= Task =
When a line in the entries below contains "click", tally it; give the tally with nothing added.

= Records to use =
Segment Open

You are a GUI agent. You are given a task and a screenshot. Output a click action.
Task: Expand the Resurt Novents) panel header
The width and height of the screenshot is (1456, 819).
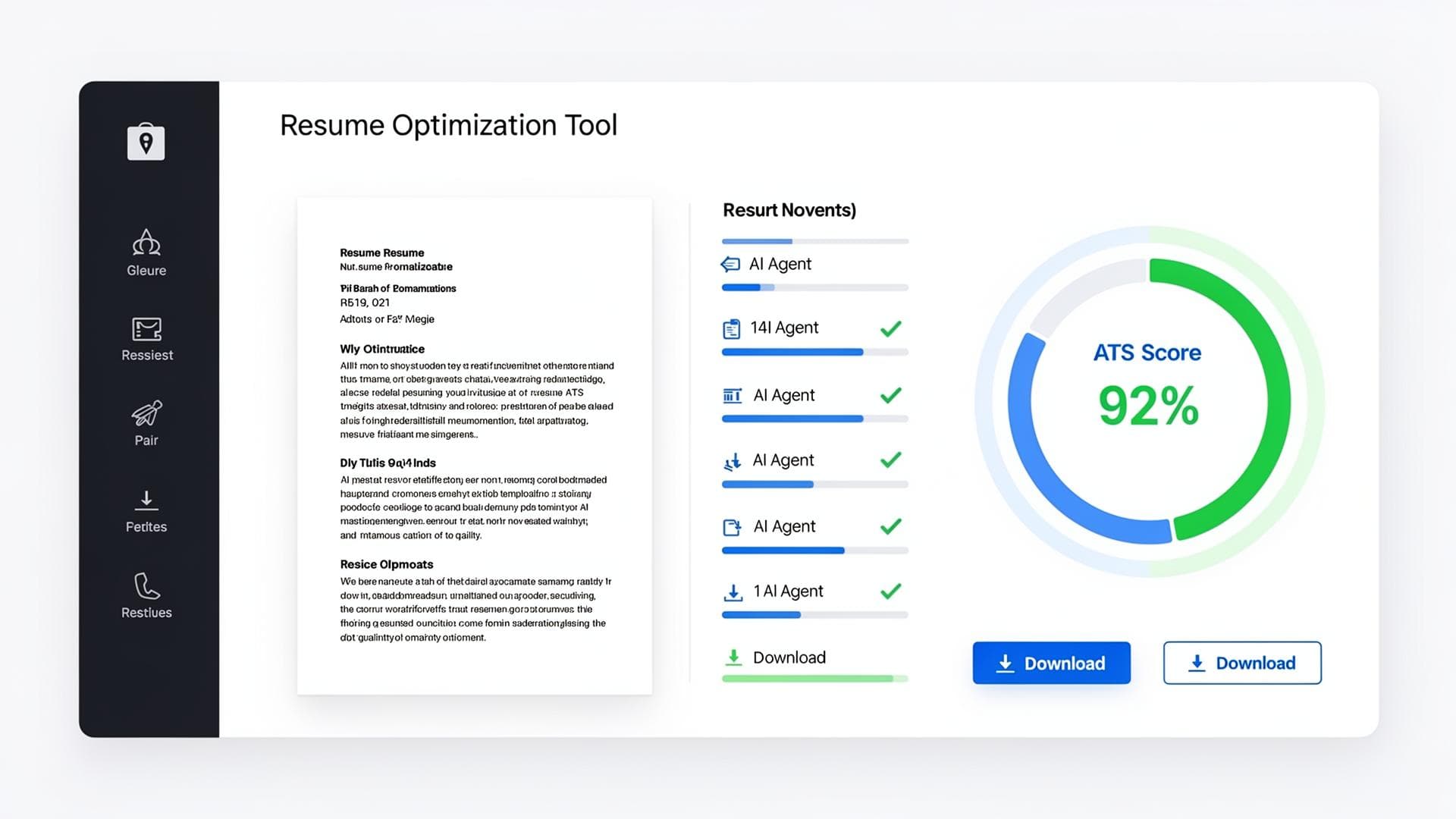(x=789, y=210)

Segment Closed
Segment Open

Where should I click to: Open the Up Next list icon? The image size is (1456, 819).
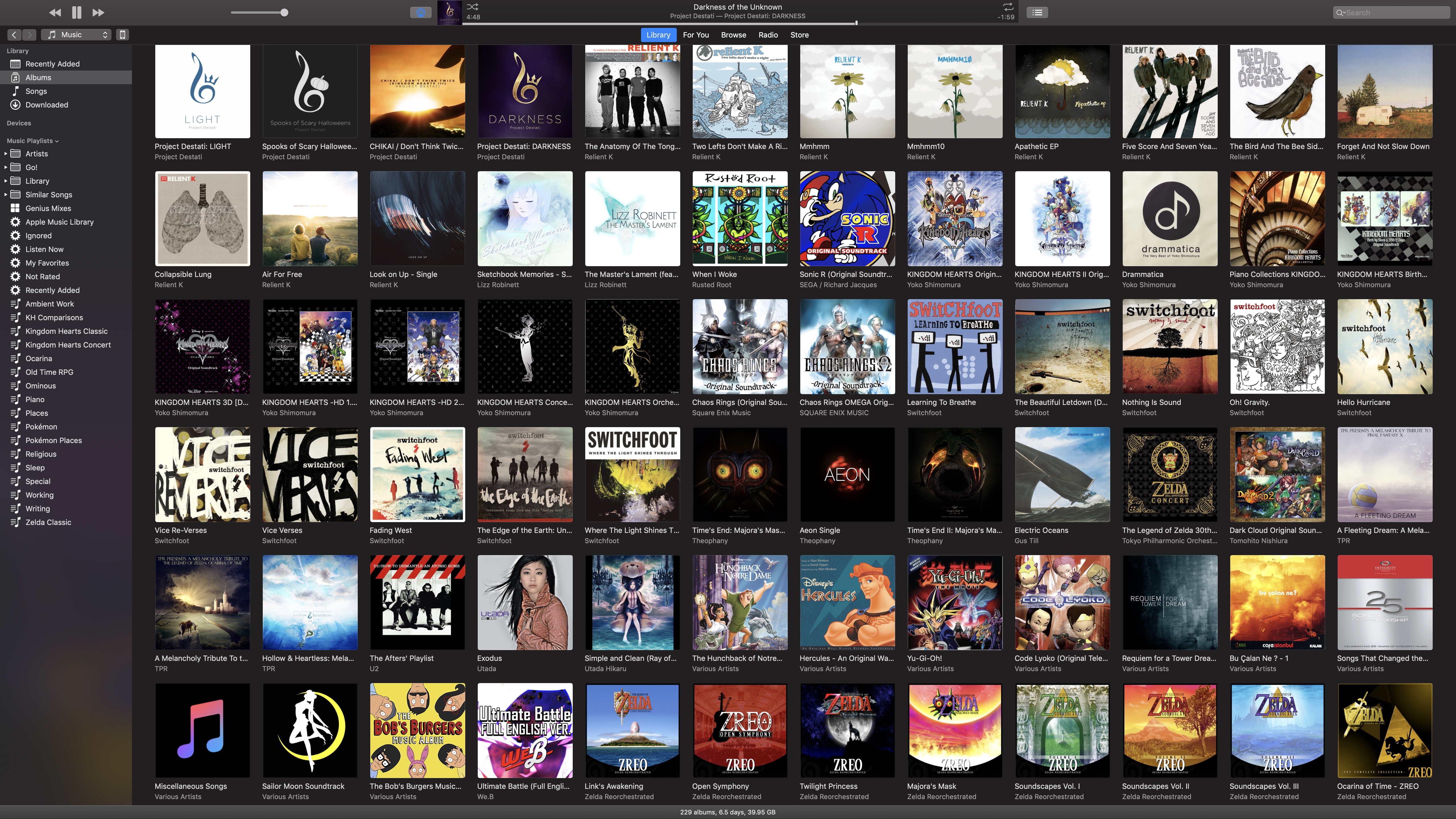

Segment Closed
Segment Open

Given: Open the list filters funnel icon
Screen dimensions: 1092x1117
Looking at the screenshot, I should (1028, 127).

Segment Closed

= Exercise answer =
2